Teaching methodology
The subject consists of two hours of theoretical classes and one hour of laboratory sessions per week. The understanding of the theoretical content presented during the lectures is aided by the demonstration of sample problems in the laboratory. The derivation of the most important theoretical topics takes place on the board during the lectures to facilitate collaborative work and enhance students' comprehension of the subject matter. Additionally, using a projector, we present supplementary materials. Animated visuals and sample problems projected during the theoretical classes further support the students' learning process. The materials used in both lectures and labs will be available for download to the students. Regular consultations will be provided throughout the semester.
Support materials
Textbook
Editor: Ádám Kovács: Finite element method. ISBN 9789632795393. 2011.
Lecture notes
Online material
Validity of the course description
| Start of validity: | 2025. July 15. |
| End of validity: | 2030. July 15. |
General rules
During the semester, students are required to complete one compulsory midterm test and two compulsory homework assignments. The midterm test primarily serves to assess theoretical knowledge, while the homework assignments mainly evaluate practical skills, but also require an understanding of the theoretical background. The midterm test can be retaken, improved, or repeated only once during the designated retake period. Homework assignments can be submitted late up to the specified deadline. The final grade for the course will be determined based on the combined evaluation of the midterm test and the homework assignments. Meeting the minimum requirements in both the midterm test and the homework assignments is necessary to pass the course. By completing optional extra assignments, students can earn additional points, which will be considered when evaluating the overall semester performance.
Assessment methods
Detailed description of mid-term assessments
| Mid-term assessment No. 1 | ||
| Type: | summative assessment | |
| Number: | 1 | |
| Purpose, description: | The purpose of the midterm test is to assess the theoretical knowledge acquired during the course and to check the students' ability to understand and apply concepts and relationships. The test may consist of multiple-choice questions, short theoretical essay questions, and small numerical calculation tasks. The questions are designed to provide a comprehensive overview of the student's theoretical preparation and their ability to apply it in practice. The calculation tasks included in the test typically require simpler computations that can be performed by hand. | |
| Mid-term assessment No. 2 | ||
| Type: | formative assessment, simple | |
| Number: | 2 | |
| Purpose, description: | The purpose of the homework assignments is to develop the ability to apply the practical knowledge acquired during the course and to deepen the understanding of the fundamentals of the finite element method. Solving the assignments requires the use of finite element software, writing small custom program codes, and performing numerical calculations. The solutions must be presented in detailed documentation, which should not only report the results but also clearly explain the methods, steps, and conclusions applied. Preparing the documentation contributes to the development of students' documentation skills and technical communication competencies. | |
Detailed description of assessments performed during the examination period
The subject does not include assessment during the examination period.

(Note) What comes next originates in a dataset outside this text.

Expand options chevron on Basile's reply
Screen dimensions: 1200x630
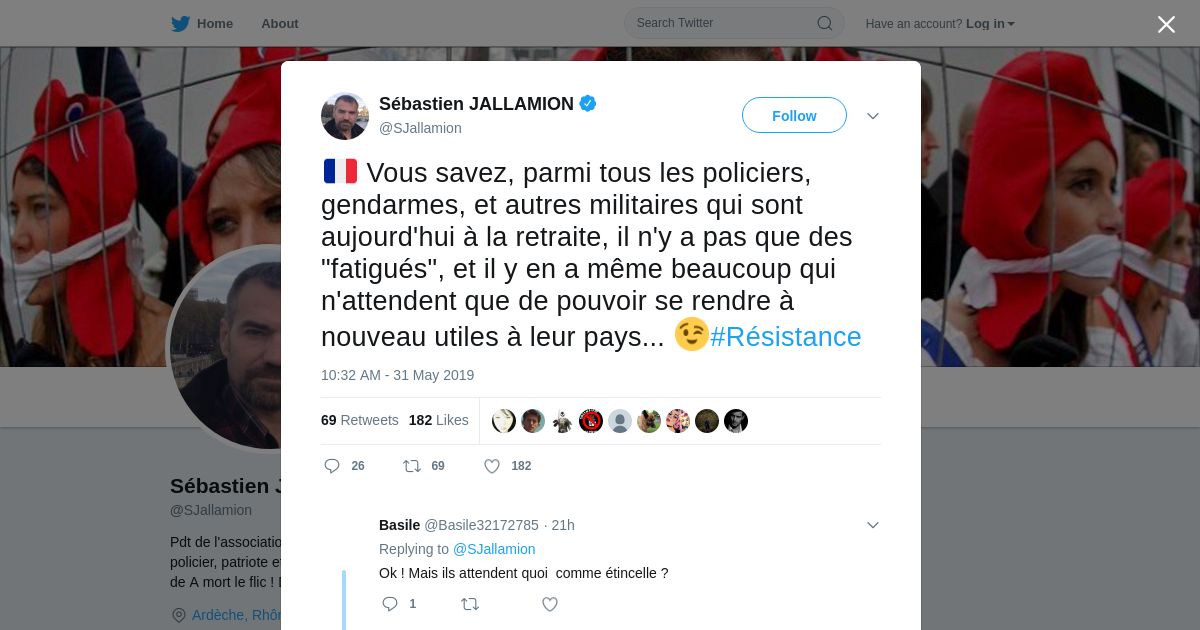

The weight of mid-term assessments in signing or in final grading
| ID | Proportion |
|---|---|
| Mid-term assessment No. 1 | 50 % |
| Mid-term assessment No. 2 | 50 % |
The weight of partial exams in grade
There is no exam belongs to the subject.
Determination of the grade
| Grade | ECTS | The grade expressed in percents |
|---|---|---|
| very good (5) | Excellent [A] | above 90 % |
| very good (5) | Very Good [B] | 85 % - 90 % |
| good (4) | Good [C] | 70 % - 85 % |
| satisfactory (3) | Satisfactory [D] | 55 % - 70 % |
| sufficient (2) | Pass [E] | 40 % - 55 % |
| insufficient (1) | Fail [F] | below 40 % |
The lower limit specified for each grade already belongs to that grade.
Attendance and participation requirements
Must be present at at least 70% (rounded down) of lectures.
At least 70% of laboratory practices (rounded down) must be actively attended.
Special rules for improving, retaken and replacement
The special rules for improving, retaken and replacement shall be interpreted and applied in conjunction with the general rules of the CoS (TVSZ).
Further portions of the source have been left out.